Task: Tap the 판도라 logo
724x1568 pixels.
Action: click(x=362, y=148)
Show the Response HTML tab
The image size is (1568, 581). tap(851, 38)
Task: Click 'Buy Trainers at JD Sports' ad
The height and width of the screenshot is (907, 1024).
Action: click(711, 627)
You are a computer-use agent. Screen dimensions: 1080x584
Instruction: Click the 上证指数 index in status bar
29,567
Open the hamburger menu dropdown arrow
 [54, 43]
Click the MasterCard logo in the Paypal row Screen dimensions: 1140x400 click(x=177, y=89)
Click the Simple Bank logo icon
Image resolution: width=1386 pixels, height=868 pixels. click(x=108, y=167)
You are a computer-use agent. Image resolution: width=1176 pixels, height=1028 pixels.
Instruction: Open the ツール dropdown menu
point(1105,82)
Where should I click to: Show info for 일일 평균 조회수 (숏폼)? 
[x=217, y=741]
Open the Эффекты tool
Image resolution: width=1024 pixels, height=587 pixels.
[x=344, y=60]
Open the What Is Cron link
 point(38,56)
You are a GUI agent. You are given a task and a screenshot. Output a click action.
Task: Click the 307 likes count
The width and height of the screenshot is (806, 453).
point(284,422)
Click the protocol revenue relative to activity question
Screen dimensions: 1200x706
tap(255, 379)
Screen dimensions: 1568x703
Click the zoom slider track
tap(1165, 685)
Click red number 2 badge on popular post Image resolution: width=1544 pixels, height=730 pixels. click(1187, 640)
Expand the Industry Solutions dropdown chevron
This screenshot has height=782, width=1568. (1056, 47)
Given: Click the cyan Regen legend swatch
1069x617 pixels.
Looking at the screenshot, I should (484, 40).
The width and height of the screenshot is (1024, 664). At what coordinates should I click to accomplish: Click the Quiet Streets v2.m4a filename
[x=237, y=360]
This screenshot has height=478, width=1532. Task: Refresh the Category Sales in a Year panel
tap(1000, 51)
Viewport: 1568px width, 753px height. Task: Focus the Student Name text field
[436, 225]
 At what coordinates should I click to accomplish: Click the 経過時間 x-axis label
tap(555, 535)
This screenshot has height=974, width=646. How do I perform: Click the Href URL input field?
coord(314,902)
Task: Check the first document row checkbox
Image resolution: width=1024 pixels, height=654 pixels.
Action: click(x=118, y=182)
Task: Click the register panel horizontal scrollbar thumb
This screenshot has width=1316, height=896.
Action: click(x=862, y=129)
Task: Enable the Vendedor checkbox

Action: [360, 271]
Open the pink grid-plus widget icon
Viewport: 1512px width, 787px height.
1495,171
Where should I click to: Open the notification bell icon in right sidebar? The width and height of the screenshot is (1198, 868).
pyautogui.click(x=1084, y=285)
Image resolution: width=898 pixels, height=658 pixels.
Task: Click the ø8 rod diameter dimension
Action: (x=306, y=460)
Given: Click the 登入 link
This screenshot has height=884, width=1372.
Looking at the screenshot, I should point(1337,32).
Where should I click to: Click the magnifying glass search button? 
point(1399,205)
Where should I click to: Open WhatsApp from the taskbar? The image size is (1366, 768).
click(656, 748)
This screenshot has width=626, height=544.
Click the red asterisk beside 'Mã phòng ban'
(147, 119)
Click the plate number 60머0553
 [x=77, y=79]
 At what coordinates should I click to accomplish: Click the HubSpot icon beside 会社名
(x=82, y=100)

= = =

> [Exercise instructions]: Output the lines above as a Markdown table with two columns, No. and Line, one row per line, numbered in order. Leave out blank lines.

> [Output below]:
| No. | Line |
|---|---|
| 1 | Task: Tap the 판도라 logo |
| 2 | 724x1568 pixels. |
| 3 | Action: click(x=362, y=148) |
| 4 | Show the Response HTML tab |
| 5 | The image size is (1568, 581). tap(851, 38) |
| 6 | Task: Click 'Buy Trainers at JD Sports' ad |
| 7 | The height and width of the screenshot is (907, 1024). |
| 8 | Action: click(711, 627) |
| 9 | You are a computer-use agent. Screen dimensions: 1080x584 |
| 10 | Instruction: Click the 上证指数 index in status bar |
| 11 | 29,567 |
| 12 | Open the hamburger menu dropdown arrow |
| 13 |  [54, 43] |
| 14 | Click the MasterCard logo in the Paypal row Screen dimensions: 1140x400 click(x=177, y=89) |
| 15 | Click the Simple Bank logo icon |
| 16 | Image resolution: width=1386 pixels, height=868 pixels. click(x=108, y=167) |
| 17 | You are a computer-use agent. Image resolution: width=1176 pixels, height=1028 pixels. |
| 18 | Instruction: Open the ツール dropdown menu |
| 19 | point(1105,82) |
| 20 | Where should I click to: Show info for 일일 평균 조회수 (숏폼)?  |
| 21 | [x=217, y=741] |
| 22 | Open the Эффекты tool |
| 23 | Image resolution: width=1024 pixels, height=587 pixels. |
| 24 | [x=344, y=60] |
| 25 | Open the What Is Cron link |
| 26 |  point(38,56) |
| 27 | You are a GUI agent. You are given a task and a screenshot. Output a click action. |
| 28 | Task: Click the 307 likes count |
| 29 | The width and height of the screenshot is (806, 453). |
| 30 | point(284,422) |
| 31 | Click the protocol revenue relative to activity question |
| 32 | Screen dimensions: 1200x706 |
| 33 | tap(255, 379) |
| 34 | Screen dimensions: 1568x703 |
| 35 | Click the zoom slider track |
| 36 | tap(1165, 685) |
| 37 | Click red number 2 badge on popular post Image resolution: width=1544 pixels, height=730 pixels. click(1187, 640) |
| 38 | Expand the Industry Solutions dropdown chevron |
| 39 | This screenshot has height=782, width=1568. (1056, 47) |
| 40 | Given: Click the cyan Regen legend swatch |
| 41 | 1069x617 pixels. |
| 42 | Looking at the screenshot, I should (484, 40). |
| 43 | The width and height of the screenshot is (1024, 664). At what coordinates should I click to accomplish: Click the Quiet Streets v2.m4a filename |
| 44 | [x=237, y=360] |
| 45 | This screenshot has height=478, width=1532. Task: Refresh the Category Sales in a Year panel |
| 46 | tap(1000, 51) |
| 47 | Viewport: 1568px width, 753px height. Task: Focus the Student Name text field |
| 48 | [436, 225] |
| 49 |  At what coordinates should I click to accomplish: Click the 経過時間 x-axis label |
| 50 | tap(555, 535) |
| 51 | This screenshot has height=974, width=646. How do I perform: Click the Href URL input field? |
| 52 | coord(314,902) |
| 53 | Task: Check the first document row checkbox |
| 54 | Image resolution: width=1024 pixels, height=654 pixels. |
| 55 | Action: click(x=118, y=182) |
| 56 | Task: Click the register panel horizontal scrollbar thumb |
| 57 | This screenshot has width=1316, height=896. |
| 58 | Action: click(x=862, y=129) |
| 59 | Task: Enable the Vendedor checkbox |
| 60 | Action: [360, 271] |
| 61 | Open the pink grid-plus widget icon |
| 62 | Viewport: 1512px width, 787px height. |
| 63 | 1495,171 |
| 64 | Where should I click to: Open the notification bell icon in right sidebar? The width and height of the screenshot is (1198, 868). |
| 65 | pyautogui.click(x=1084, y=285) |
| 66 | Image resolution: width=898 pixels, height=658 pixels. |
| 67 | Task: Click the ø8 rod diameter dimension |
| 68 | Action: (x=306, y=460) |
| 69 | Given: Click the 登入 link |
| 70 | This screenshot has height=884, width=1372. |
| 71 | Looking at the screenshot, I should point(1337,32). |
| 72 | Where should I click to: Click the magnifying glass search button?  |
| 73 | point(1399,205) |
| 74 | Where should I click to: Open WhatsApp from the taskbar? The image size is (1366, 768). |
| 75 | click(656, 748) |
| 76 | This screenshot has width=626, height=544. |
| 77 | Click the red asterisk beside 'Mã phòng ban' |
| 78 | (147, 119) |
| 79 | Click the plate number 60머0553 |
| 80 |  [x=77, y=79] |
| 81 |  At what coordinates should I click to accomplish: Click the HubSpot icon beside 会社名 |
| 82 | (x=82, y=100) |